[Opening Passage shown section]
# Northwestern Football Uniforms:  In Bad Taste?



## Marauder06 (Nov 6, 2013)

http://www.esquire.com/blogs/politics/northwestern-wounded-warrior-uniforms-110513

Northwestern football players are wearing a uniform and accouterments that apparently incorporate a bloodstained US flag, ostensibly to honor wounded warriors.  

Northwestern says it's not bloodstains but a "distressed" US flag.

http://www.nydailynews.com/news/nat...ct-slammed-blood-like-spray-article-1.1508329

What do you think?  I kind of think it's in bad taste.


----------



## racing_kitty (Nov 6, 2013)

Doesn't look like blood to me.


----------



## AWP (Nov 6, 2013)

I'd buy the "blood" part except for the coloring on the blue fields and the hexagonal patterns.

Blood? More like bad art to me.


----------



## Chopstick (Nov 6, 2013)

I think they are sincerely ugly.  Blood spatters would only improve this hot mess of a uni. 
http://deadspin.com/northwesterns-v...r-unis-have-1458223321/1458253644/@Tom-Scocca
Who designed this..a kindergarten class?  WTF is with the socks and (clown)shoes?
They should just call the Steelers for those throwback uniforms that they threw back.


----------



## SkrewzLoose (Nov 6, 2013)

I like it.  I don't think it looks like blood spatter at all.  
If it's truly being done to pay tribute to our wounded Warriors, I'm all for it.  A little extra patriotism can't hurt.


----------



## medicchick (Nov 6, 2013)

Chopstick said:


> I think they are sincerely ugly.  Blood spatters would only improve this hot mess of a uni.
> http://deadspin.com/northwesterns-v...r-unis-have-1458223321/1458253644/@Tom-Scocca
> Who designed this..a kindergarten class?  WTF is with the socks and (clown)shoes?
> They should just call the Steelers for those throwback uniforms that they threw back.
> ...


I'm torn about a "Garrrr, we're FIERCE" joke or a bee one.


----------



## Chopstick (Nov 6, 2013)

medicchick said:


> I'm torn about a "Garrrr, we're FIERCE" joke or a bee one.


Hey, at least the Steeler's horror uniform socks and shoes match!  The Northwestern Uniform looks like they got dressed in the dark!


----------



## medicchick (Nov 6, 2013)

Chopstick said:


> Hey, at least the Steeler's horror uniform socks and shoes match!  The Northwestern Uniform looks like they got dressed in the dark!


What, not feeling the bellyshirt they are wearing?


----------



## Chopstick (Nov 6, 2013)

medicchick said:


> What, not feeling the bellyshirt they are wearing?


LOL..you mean the Northwestern one?  I cant stop looking at the shoes and socks.
[Closing Passage shown section]
**Explore the material:**
**a.** In the forum thread, what does Northwestern say the design on the flag is?
**b.** Summarize the forum thread in two sentences.
Answer using only the forum thread.
[Opening Data provided section]
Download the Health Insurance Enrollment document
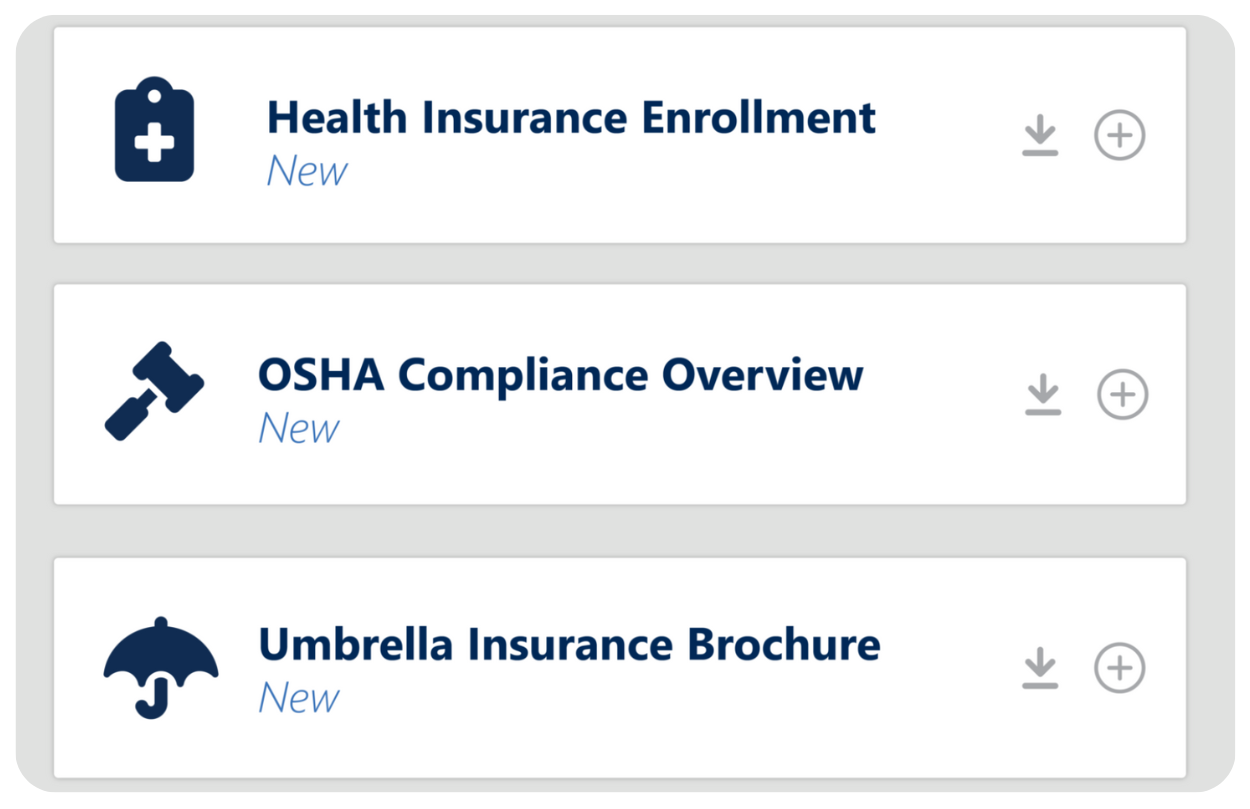The width and height of the screenshot is (1250, 809). point(1040,136)
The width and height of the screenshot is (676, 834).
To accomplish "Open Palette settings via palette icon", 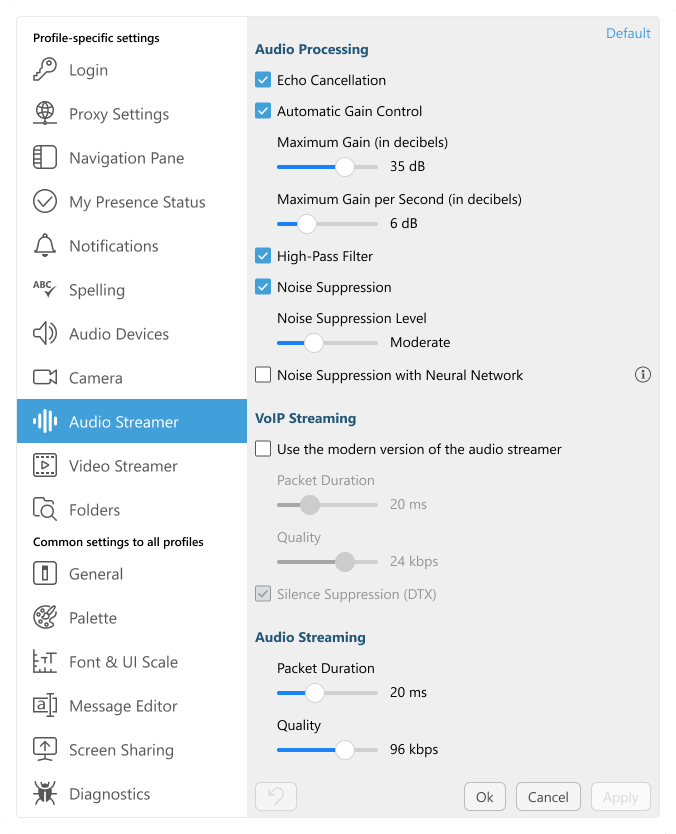I will (45, 618).
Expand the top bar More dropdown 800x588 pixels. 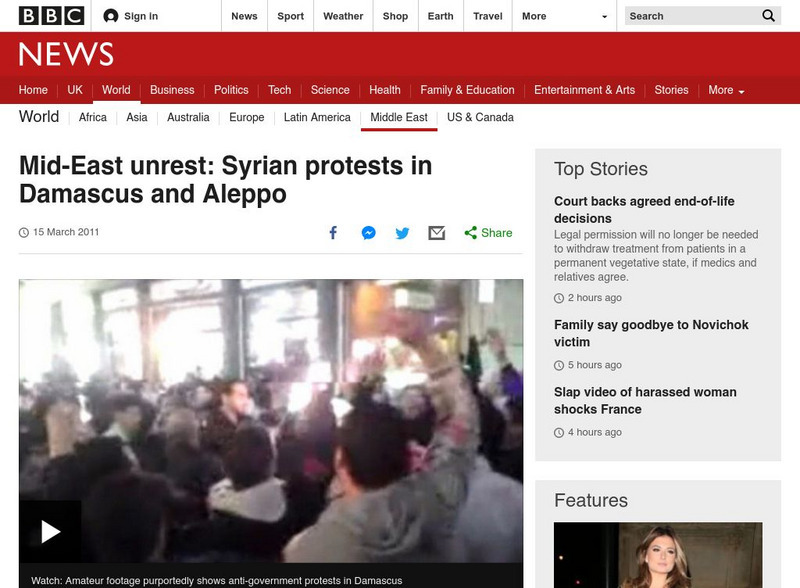pyautogui.click(x=564, y=16)
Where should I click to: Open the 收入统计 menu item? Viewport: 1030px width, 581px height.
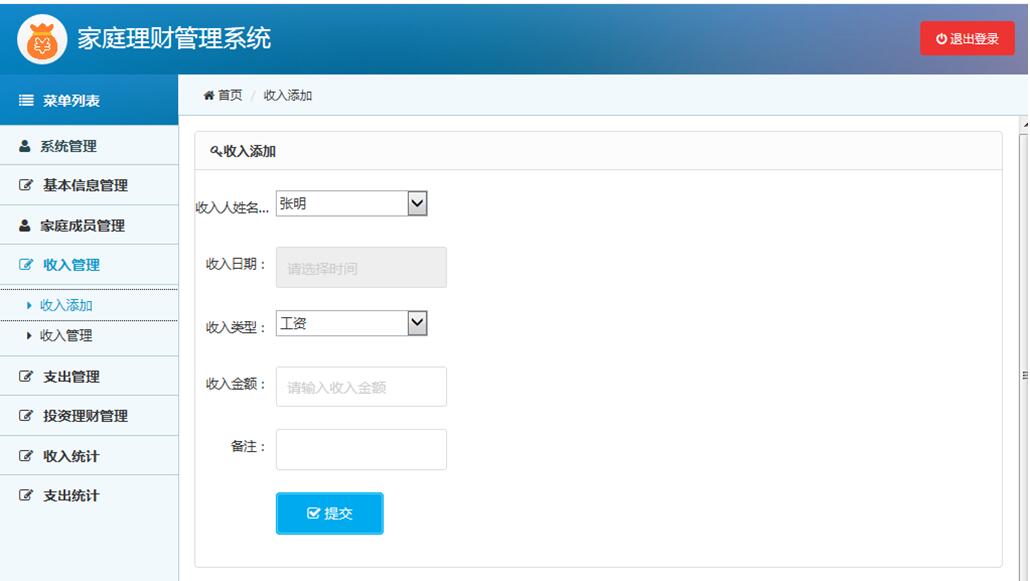click(x=71, y=456)
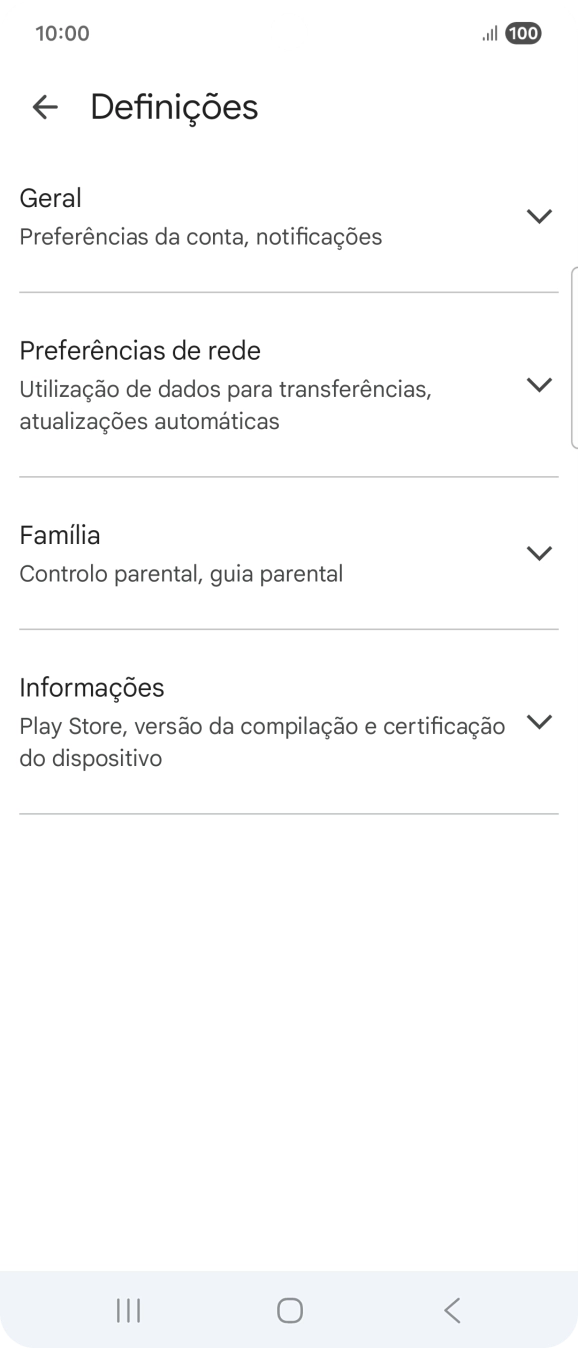The height and width of the screenshot is (1348, 578).
Task: Tap the home button in navigation bar
Action: point(289,1308)
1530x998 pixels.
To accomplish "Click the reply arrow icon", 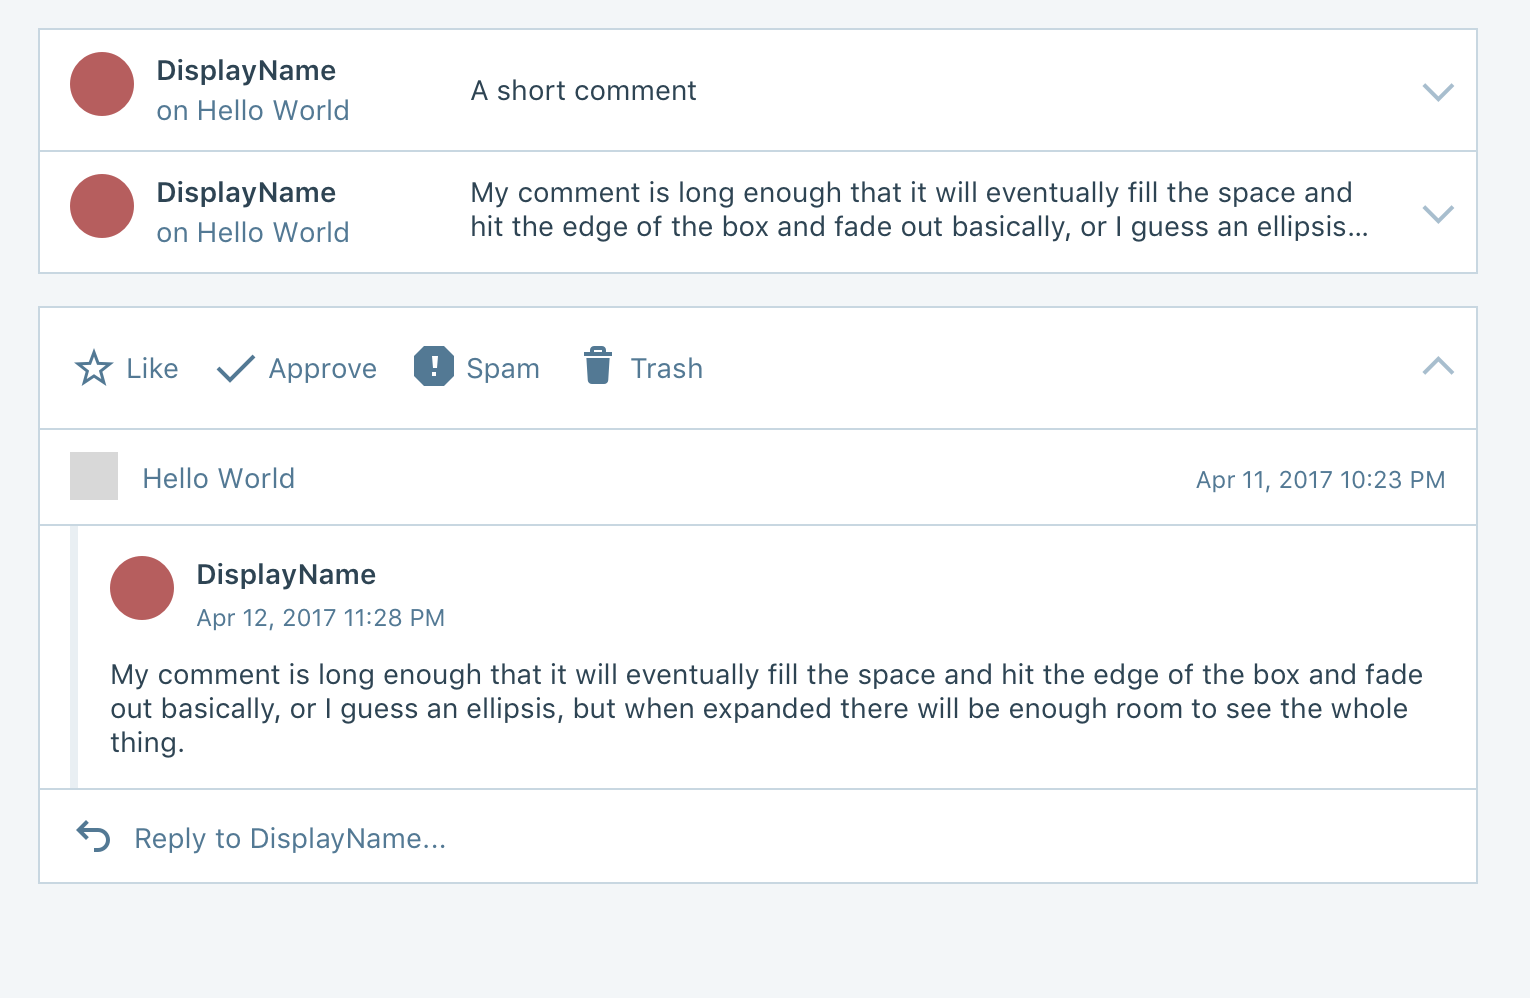I will tap(94, 837).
[Closing Data provided section]
**Answers below:**
**a.** Northwestern says it is a "distressed" US flag, not bloodstains.

**b.** Northwestern football players wore a uniform, described as a way to honor wounded warriors, that apparently incorporated a bloodstained US flag, though Northwestern said it was a "distressed" flag. Posters disagreed: the thread's starter thought it was in bad taste, several said it did not look like blood, one called it ugly and mocked the socks and shoes, and another liked it as a tribute.